Dataset entries
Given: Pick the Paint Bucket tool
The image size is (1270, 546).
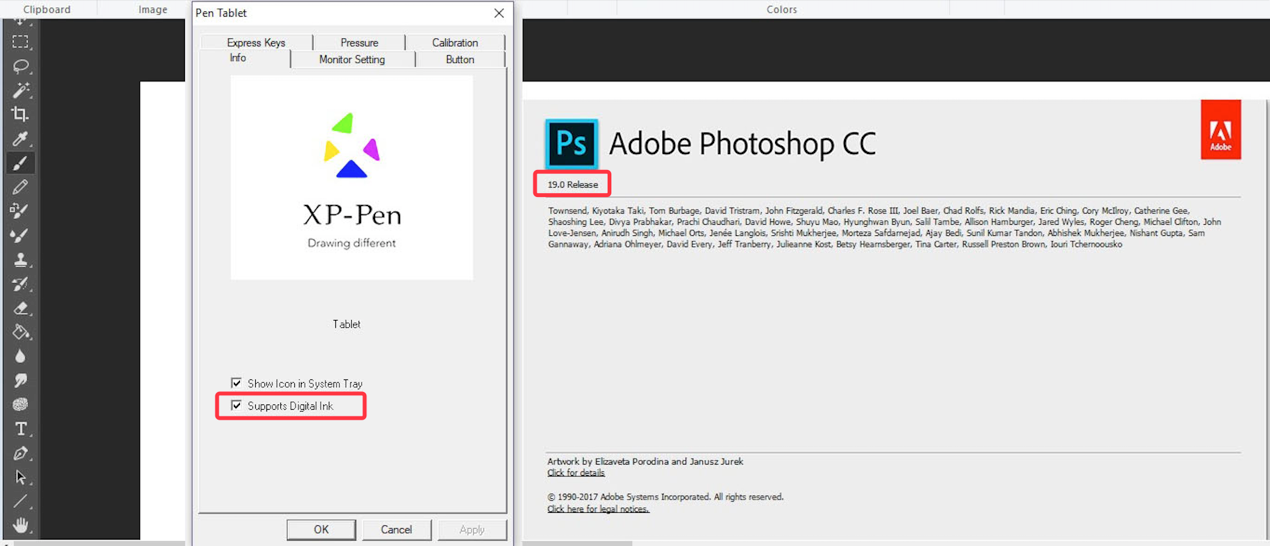Looking at the screenshot, I should point(20,332).
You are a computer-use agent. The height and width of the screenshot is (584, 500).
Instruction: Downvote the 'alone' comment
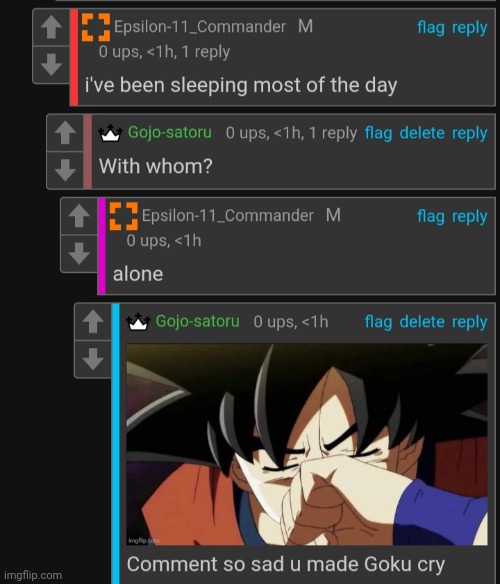tap(79, 254)
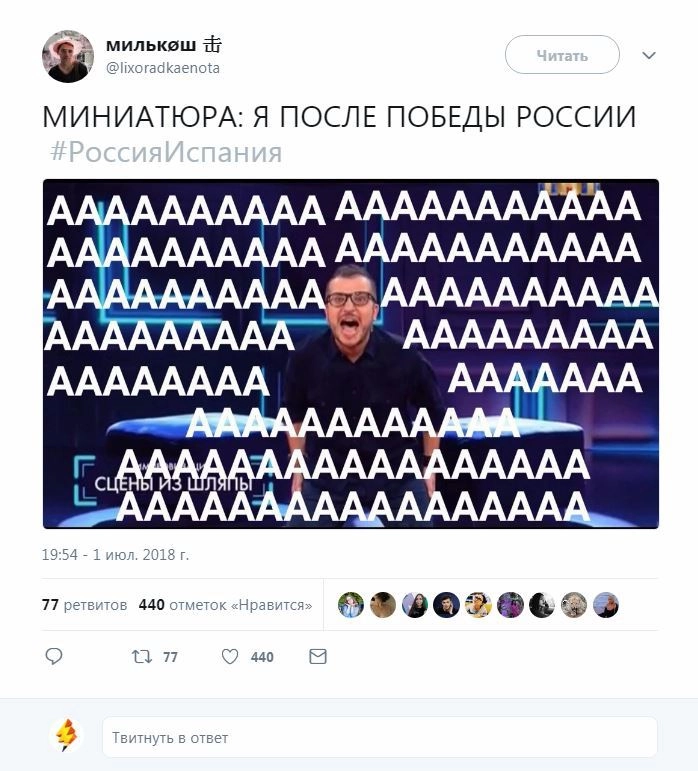View 440 отметок «Нравится» list
698x771 pixels.
coord(225,604)
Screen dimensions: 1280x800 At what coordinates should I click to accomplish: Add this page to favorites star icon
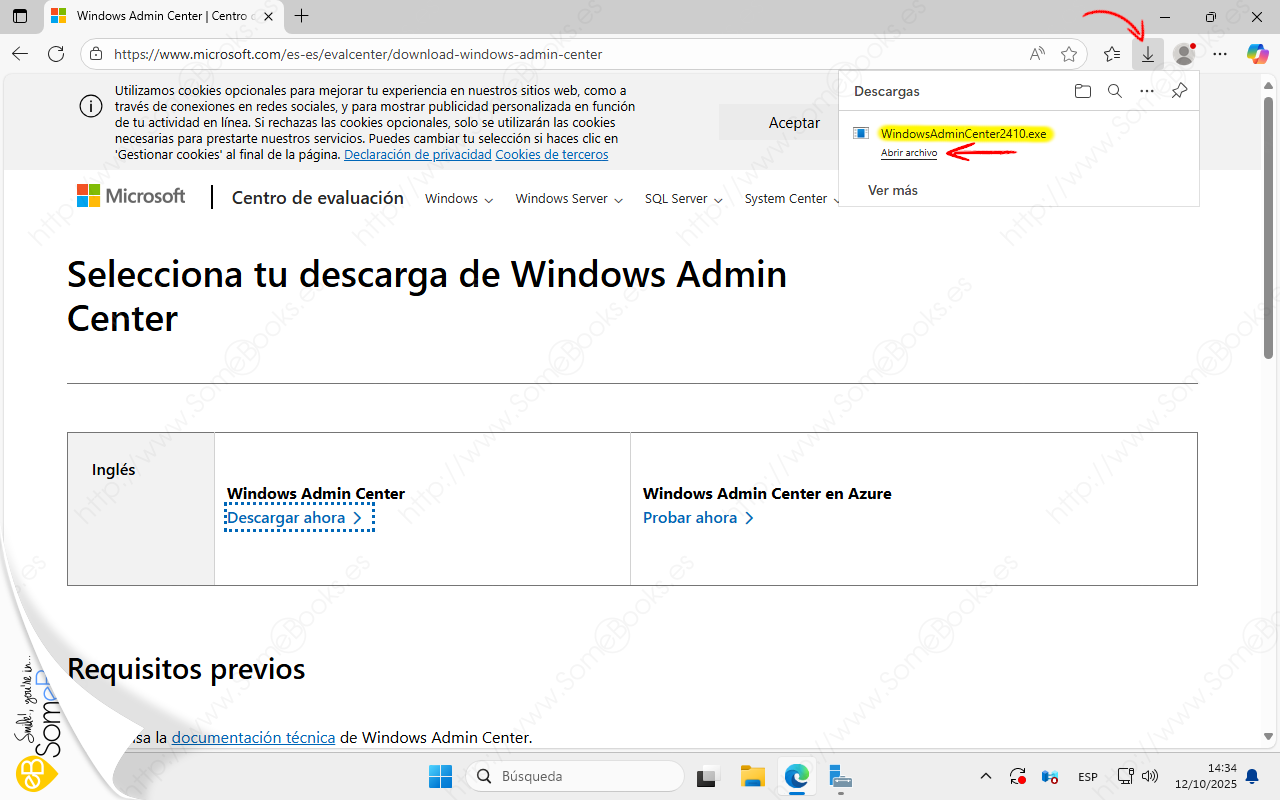pos(1069,54)
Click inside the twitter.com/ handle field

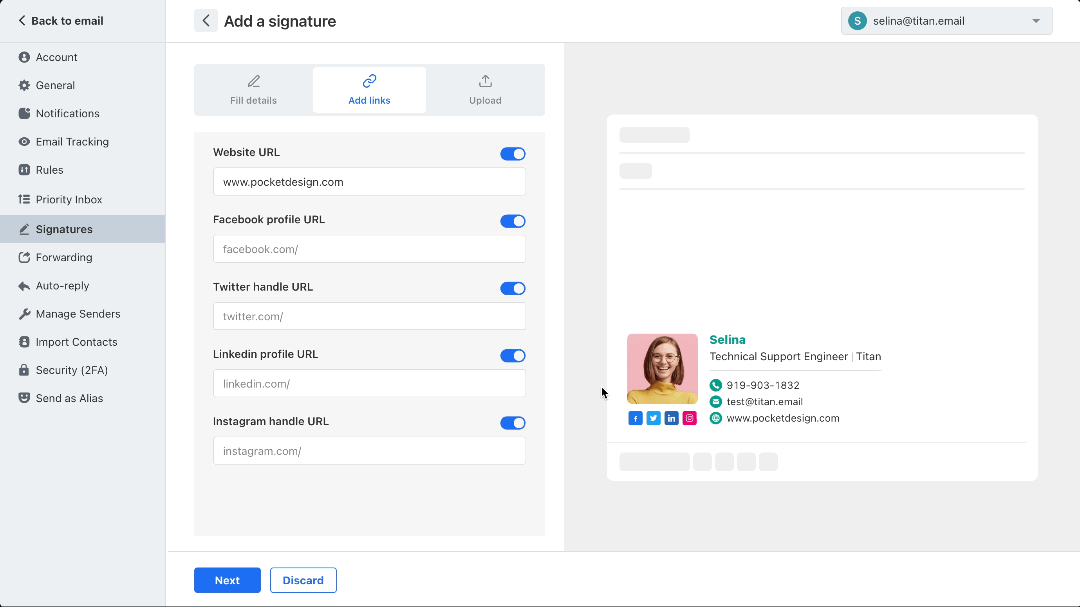point(368,316)
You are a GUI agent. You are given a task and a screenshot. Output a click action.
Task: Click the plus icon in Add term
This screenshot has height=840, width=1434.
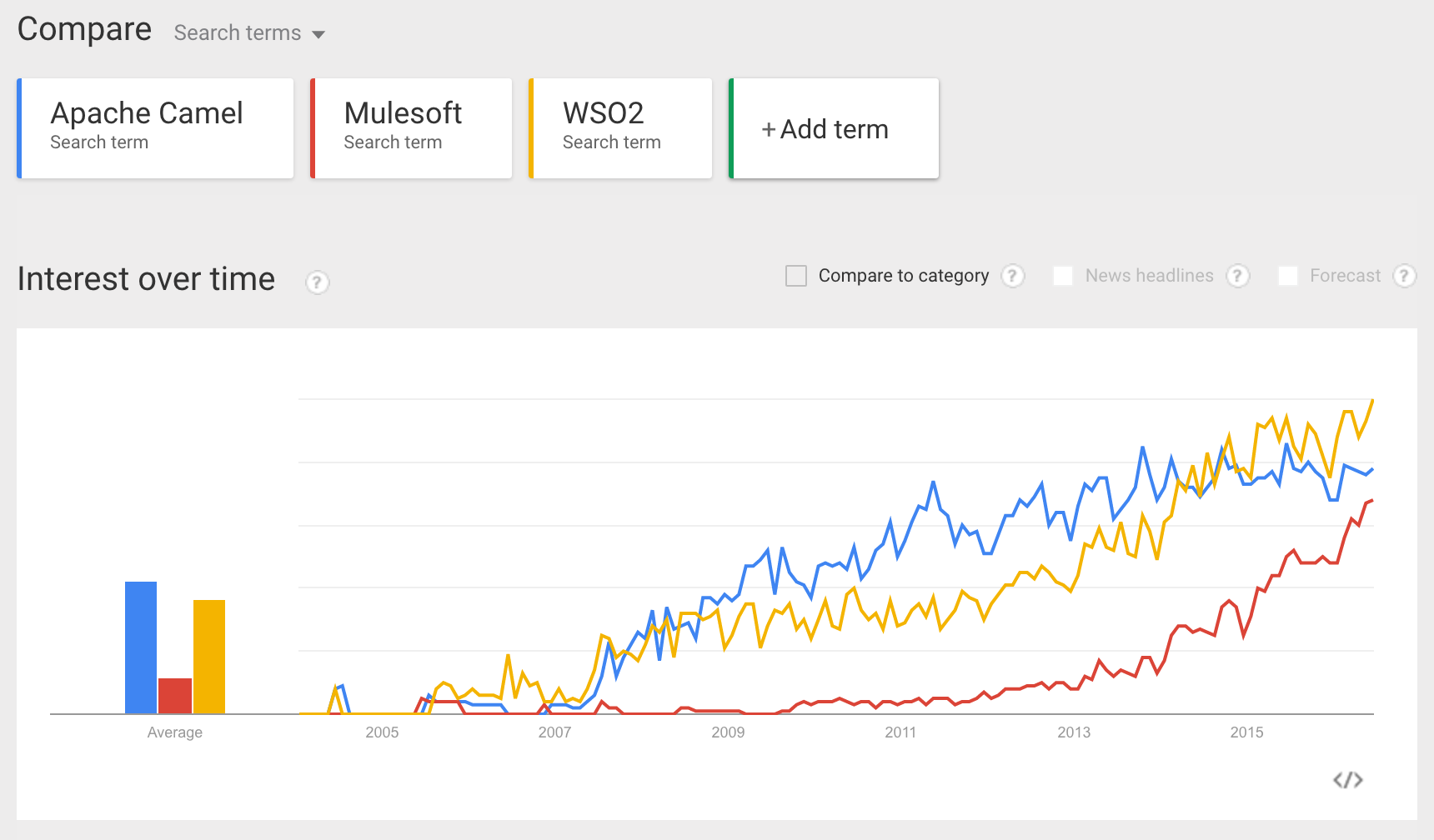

** TASK TO CARRY OUT **
Reproduce every record word for word. The copy must contain no pictures.

** ANSWER TO THIS TASK **
Given: Pick the Paint Bucket tool
The image size is (1270, 546).
Looking at the screenshot, I should point(20,332).
You are a computer-use agent. The height and width of the screenshot is (584, 500).
Instruction: Downvote the 'alone' comment
tap(79, 254)
View 440 отметок «Нравится» list
698x771 pixels.
coord(225,604)
Screen dimensions: 1280x800 At what coordinates should I click to accomplish: Add this page to favorites star icon
pos(1069,54)
Click inside the twitter.com/ handle field

point(368,316)
You are a GUI agent. You are given a task and a screenshot. Output a click action.
Task: Click the plus icon in Add term
This screenshot has height=840, width=1434.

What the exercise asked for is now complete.